After her second one, she stopped calling him Professor.

After her third, he felt a knee against his thigh.

He excused himself. In the bathroom, he looked into the tiny mirror and saw the same face he’d always seen — long and stolid, wide at the temples, the nose overly defined, the dark eyes made prominent by the thickness of their ridges. Young for his age, a face flawed by overreaching. It had always slightly shamed him.

Since the Malosz theorem, though, it seemed to have gathered a new charisma.

He tightened the knot of his tie, the bourbon gently separating him from his thoughts. He checked the mirror again, decided the knot was better loose, and walked back out to the bar, loosening it.

THAT SEMESTER HE was assigned to teach the midlevel introductory class in calculus. Three days a week he found himself at a dusty green chalkboard expounding in front of a lecture hall full of first-year students. These were not the mathematics majors or the electrical engineers; and these were not the poets from Professor Rosewater’s class at Berkeley; these were the doctors and the accountants and the bankers, the young men — Andret could see few female faces — with enough intelligence to make it to the top but without nearly enough brainpower to change anything. He realized he was envious.

That year, having accepted every lecture invitation in his mailbox, he’d discovered himself to be an able speaker; but this audience of submissive-looking teenagers didn’t seem to care.
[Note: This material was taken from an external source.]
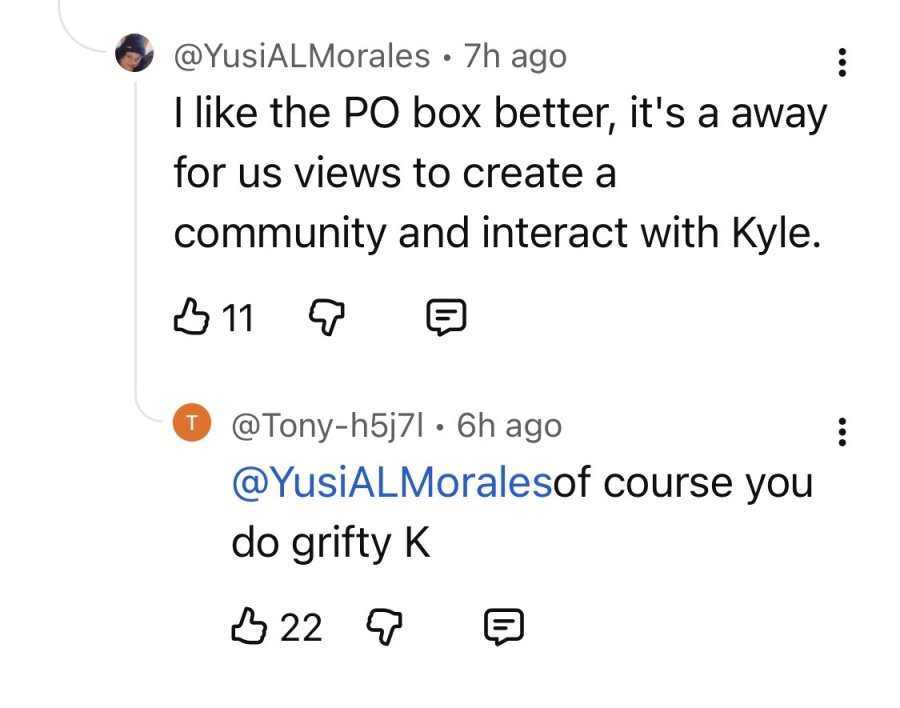Visit the @YusiALMorales channel from comment header

click(301, 56)
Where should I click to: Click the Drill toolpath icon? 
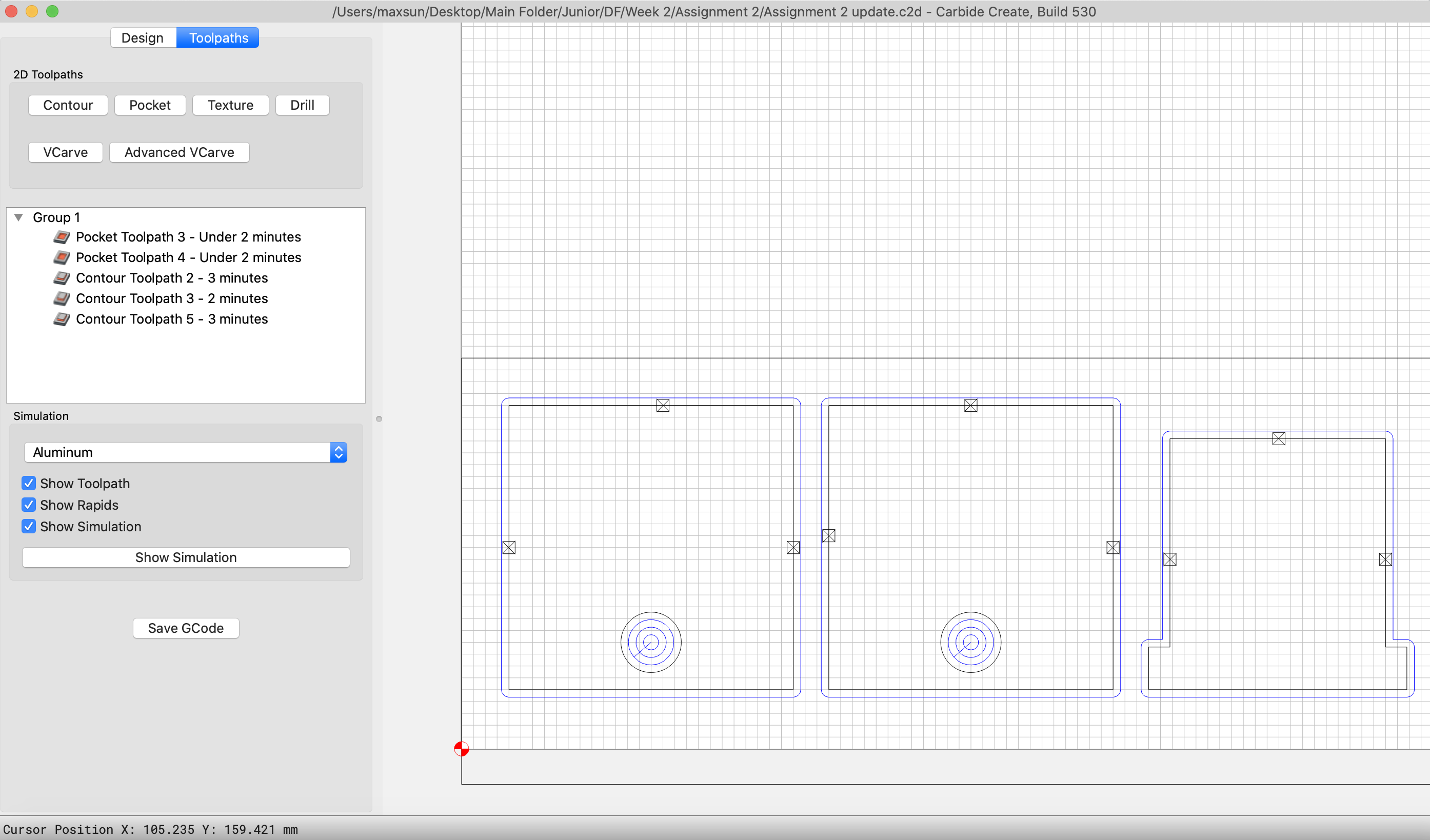[301, 104]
Looking out at their vaguely distracted faces, he suspected that whatever would induce them to their historical destiny hadn’t yet arrived on the scene. Sometimes he would lower his voice to a whisper — a trick he’d learned while on the lecture circuit — or pause for several long moments, waiting for their attention to return.

He always had a drink or two before he taught, and now and then his mind would bring him back to his own undergraduate days in East Lansing. By the time he was a sophomore, he was already taking upper-level courses, sitting at the back of the room considering the differences between himself and the boys he’d gone to school with in Cheboygan, most of whom were by then a good way through their second or third tours in Vietnam. He himself had been kept out of the draft by collapsed arches in his feet — he still sometimes wondered if the doctor had exaggerated his condition — and then in Berkeley had been given another five years of reprieve. Now the war was over, and the draft, too, and when he looked out over his classes, the seriousness of those times seemed no more relevant to the students in front of him than some ancient Assyrian epic. In East Lansing in the sixties, the men — future or past soldiers, nearly all of them — had worn ties to class, and there was a gravity to the tone that he hadn’t found since. Not even in graduate school at Berkeley, the thought of which, as he stood before his class one day recalling the incense that burned in the back corner of the Lime Rose, deflated him. On the other side of the podium, in the rows of sloping, newly upholstered seats, sat the sons of attorneys and financiers. They rested their sneakers on the chairbacks, passed notes across the aisles, and opened sodas loudly as he spoke. A few of them fiddled with skateboards.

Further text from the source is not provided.